Wherever a picture appears, leave it out, and transcribe the rest of the records exactly.

▸ **Dataset entries**
"""
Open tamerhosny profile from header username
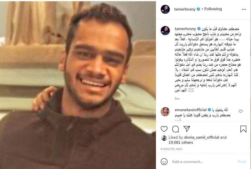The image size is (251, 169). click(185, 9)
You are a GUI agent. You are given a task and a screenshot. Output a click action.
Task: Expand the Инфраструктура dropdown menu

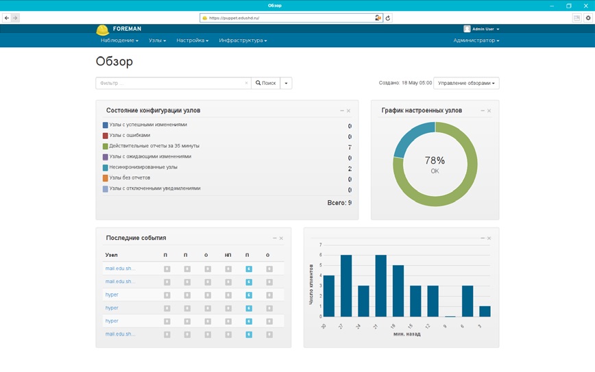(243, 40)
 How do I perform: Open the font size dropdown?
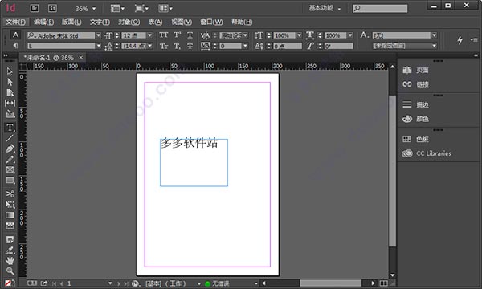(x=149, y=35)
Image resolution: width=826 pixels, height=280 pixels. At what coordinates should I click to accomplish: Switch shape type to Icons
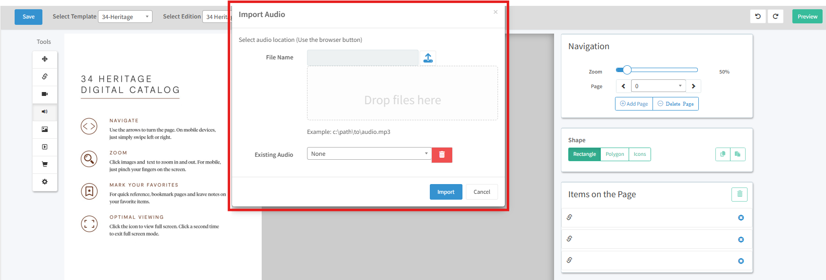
"""
▸ **Response to the task**
Open tamerhosny profile from header username
The image size is (251, 169). click(185, 9)
You are a GUI agent. You are given a task and a screenshot. Output a click action.
Task: Expand the Инфраструктура dropdown menu

(243, 40)
 How do I perform: Open the font size dropdown?
(x=149, y=35)
Image resolution: width=826 pixels, height=280 pixels. At what coordinates should I click to accomplish: Switch shape type to Icons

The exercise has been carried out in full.